米中貿易戦争の緊張がいくぶん和らいだこと、米連銀が大方の予想通り0.25%の利下げを実行したこともあって10月は9月と比較して主要証券市場において2-3%前後の上昇となった。とはいえ米中貿易戦争は解決への道筋がいまだ不透明なこともあって株価の上値は重い。また連銀のパウエル議長は「現在の金利水準が望ましく、景気が明らかに悪化したと見られる兆候がない限りこれ以上金利を下げない」旨発言しており、少なくとも年内の追加利下げはないとみてよい。
とはいえ実体経済のほうは引き続き芳しく状況が続いている。アメリカは第三四半期の成長率は1.9%、2019年年間通してでは2%を下回るだろう。そして2020年ではさらに落ち込み、1.5%前後の水準になると予想する。さらに中国は、昨日14日の速報では2020年の成長率がついに6%を切ることが報道されリーマン・ショック以降の世界経済の両輪を失うこととなる。
そして日本は消費税増税の痛みがじわじわと効き始めるころだから、もともと1%前後であった成長率が0%前半台になることも避けられないだろう。株式市場が好調なことが唯一の救いではあるが、先行きは暗い。

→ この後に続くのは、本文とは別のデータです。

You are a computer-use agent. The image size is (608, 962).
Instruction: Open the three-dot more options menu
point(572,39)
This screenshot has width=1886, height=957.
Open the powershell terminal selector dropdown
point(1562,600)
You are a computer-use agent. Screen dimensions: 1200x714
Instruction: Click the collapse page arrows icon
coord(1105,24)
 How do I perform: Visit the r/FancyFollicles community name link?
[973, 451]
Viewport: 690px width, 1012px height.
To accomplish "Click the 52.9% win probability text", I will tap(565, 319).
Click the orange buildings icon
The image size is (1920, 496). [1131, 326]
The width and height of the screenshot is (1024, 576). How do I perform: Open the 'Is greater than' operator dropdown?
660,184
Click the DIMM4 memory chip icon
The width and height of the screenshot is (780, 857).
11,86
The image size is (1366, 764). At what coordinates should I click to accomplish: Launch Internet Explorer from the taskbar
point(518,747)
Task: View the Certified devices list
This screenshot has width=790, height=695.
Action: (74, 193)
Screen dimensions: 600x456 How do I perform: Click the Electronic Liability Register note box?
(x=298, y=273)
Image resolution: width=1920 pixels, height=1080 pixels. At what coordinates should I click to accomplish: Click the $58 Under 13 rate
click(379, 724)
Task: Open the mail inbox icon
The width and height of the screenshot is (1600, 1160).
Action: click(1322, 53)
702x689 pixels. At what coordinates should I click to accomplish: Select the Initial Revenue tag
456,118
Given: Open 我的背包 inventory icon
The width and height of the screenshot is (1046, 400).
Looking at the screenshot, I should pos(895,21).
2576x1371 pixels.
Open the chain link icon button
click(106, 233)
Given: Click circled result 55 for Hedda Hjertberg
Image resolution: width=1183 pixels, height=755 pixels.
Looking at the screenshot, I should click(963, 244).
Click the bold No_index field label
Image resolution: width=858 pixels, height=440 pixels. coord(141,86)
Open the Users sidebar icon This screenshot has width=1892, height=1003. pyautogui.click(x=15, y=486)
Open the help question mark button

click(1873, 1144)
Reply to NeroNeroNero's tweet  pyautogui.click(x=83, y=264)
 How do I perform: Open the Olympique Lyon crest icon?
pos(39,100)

(アメリカ、ヨーロッパと好調が続く。新興諸国と日本はやや出遅れ)

一度落ちて、また戻る
では、どれくらいこの状態がつづくのか。
答えは分からない。3ヶ月間かもしれないし3年間かもしれない。しかし、一つわかっているのは私たちはいま景気サイクルの最後のほうにいるが、最終段階では景況感はもっと悪くなり多くの企業が倒産し、経済は再生を迎えるということだ。来年2020年を終えるころから景況感はますます悪くなってくるだろう。そうなると景気サイクルの最後のほうである。株価は落ち、失業者が上昇し、世相が悪くなる。そこまでくると、次の再生への芽がいぶきはじめる。
このサイクルは資本主義が人々の欲望を源泉としてドライブする限りなくならないと思う。人は100万円稼ぐと次は1,000万円、1億円と無限に欲し続けるものだからだ。
ポートフォリオ
スタンスは先月から変更はない。景気減速の速度を見ながら、もし経済のカタストロフが早めに来るようなことがあれば保守的なポートフォリオを組む。現状、まだまだそのカタストロフには程遠い。